2006 Philadelphia Annual Meeting (22–25 October 2006)

Paper No. 4
Presentation Time: 8:45 AM

TAPHONOMIC INERTIA TO SHIFTING ECOLOGICAL BASELINES


KIDWELL, Susan M., Department of Geophyscial Sciences, Univ of Chicago, 5734 S. Ellis Avenue, Chicago, IL 60637, skidwell@uchicago.edu

To what extent do death assemblages diverge in composition from living communities not because of genuine post-mortem bias, but because human activities have recently shifted the local living community (LLC) outside the range of natural variability that produced the time-averaged death assemblage (TADA)? The magnitude of such taphonomic inertia – the tendency for death assemblage composition to lag behind changes in the living community -- would depend upon a number of factors. For example, if population sizes or mortality rates of new species are low relative to the quantity and loss rate of dead material already present, and/or the preservation potential of new input is low, then response of the TADA might be very slow. This possibility was first raised by Staff & Powell (1999), and strong evidence for it has now emerged.

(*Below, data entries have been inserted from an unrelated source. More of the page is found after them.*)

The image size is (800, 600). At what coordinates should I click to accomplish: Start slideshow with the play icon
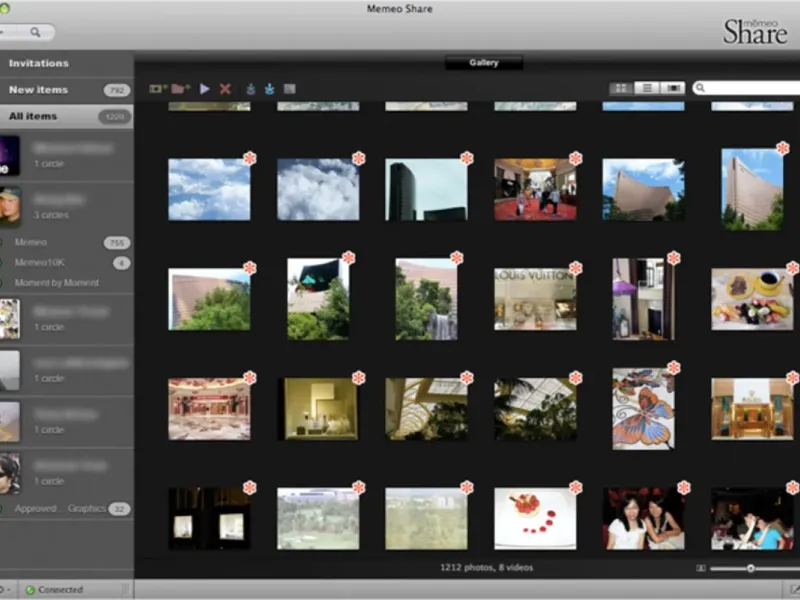point(205,89)
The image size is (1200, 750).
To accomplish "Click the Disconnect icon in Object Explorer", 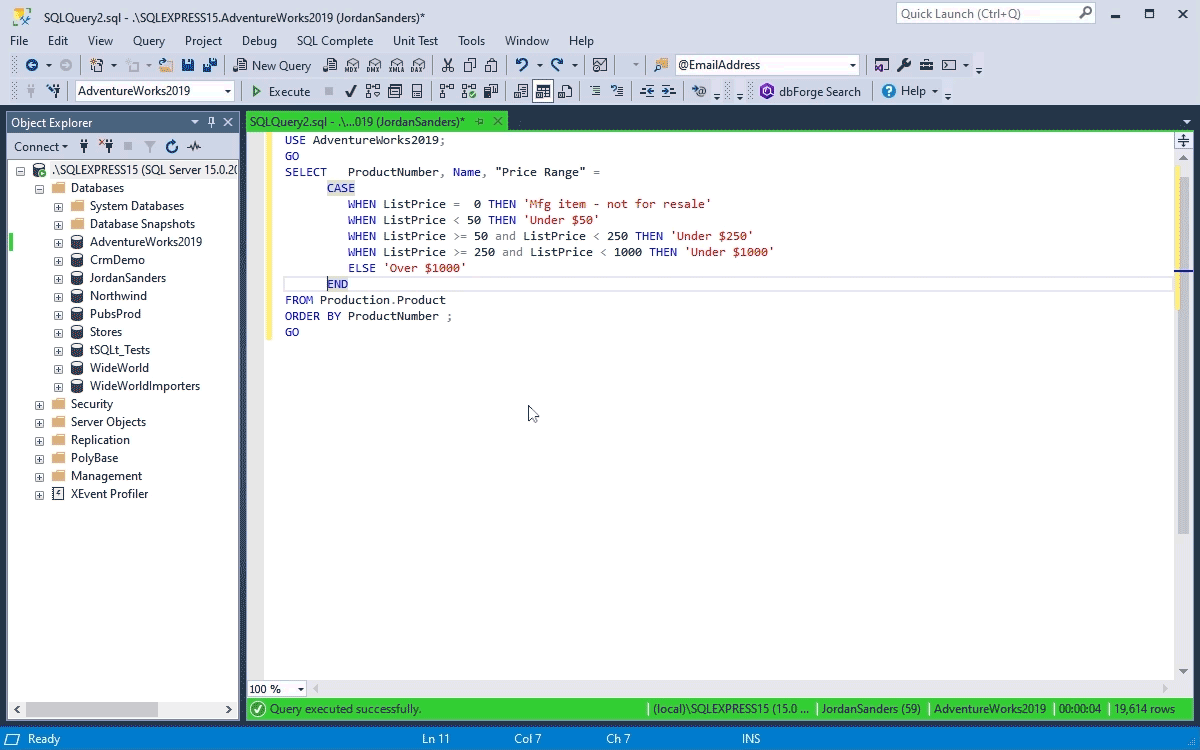I will tap(107, 146).
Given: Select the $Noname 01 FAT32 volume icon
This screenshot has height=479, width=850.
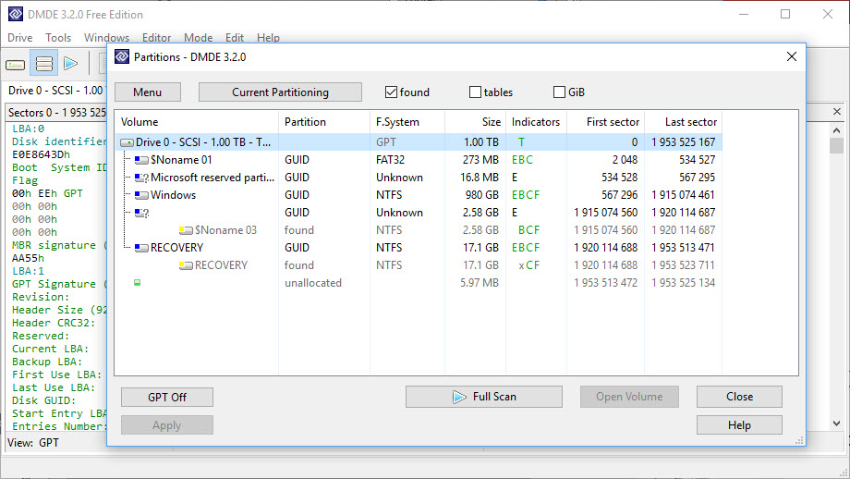Looking at the screenshot, I should coord(141,160).
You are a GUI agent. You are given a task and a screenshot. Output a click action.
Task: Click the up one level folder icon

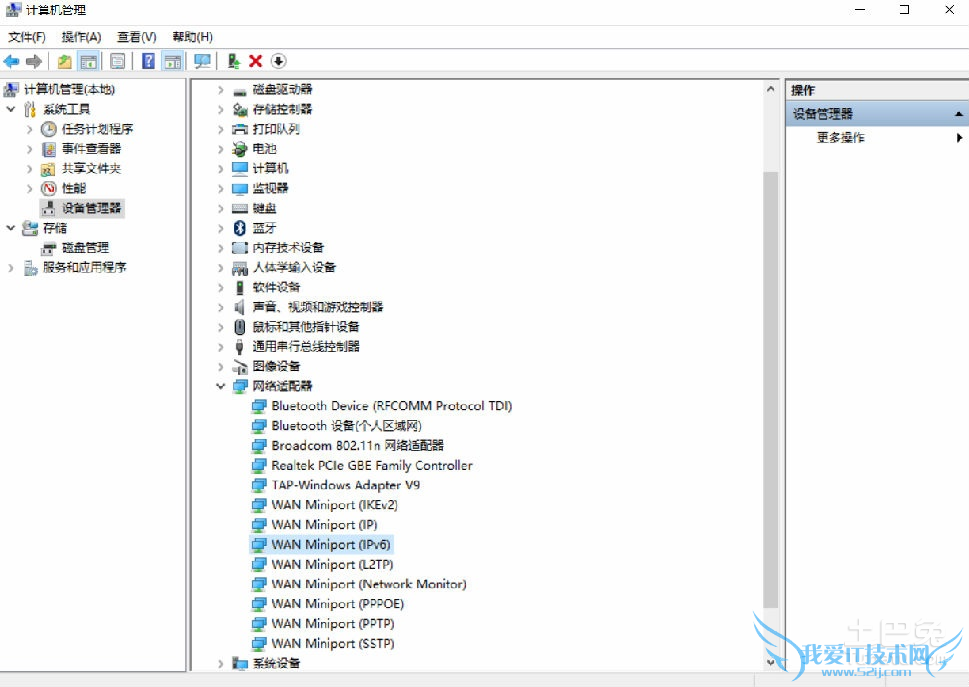64,61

Meta-analysis of 37 datasets from open shelves, scored using independent evidence for anthropogenic eutrophication (AE = 17 of 30 large datasets) and bottom-trawling (25/30; no power for test), finds no effect from AE on live/dead agreement in richness and evenness, but significantly lower live/dead taxonomic similarity and lower agreement in species rank-order abundance. With increasing AE, live and dead first diverge in composition (more live-only and dead-only species) and then also in species rank-order abundance (dominants in LLC are rare in TADA) (N.B. On natural shelves, median live/dead taxonomic similarity is ~1 and median Spearman rank-order agreement is +0.4, equivalent or better than “live/live” agreement among repeated censuses of the LLC). The taphonomic inertia implicit in these differences is probably multi-factorial, including a relatively low preservation potential for AE LLC, which can include many small, nacreous, thin-shelled bivalves. Live/dead analyses in “non-natural” study areas thus do tend to underestimate the actual reliability of death assemblages for paleoecologic interpretation; the positive finding for environmental managers is that modern-day TADA can preserve useful portraits of pre-impact conditions. More precise information is needed on the timing and magnitude of anthropogenic impacts in study areas, along with information on shell ages in local TADA, but the results here suggest that TADA can resist resetting by AE LLC for several decades at least.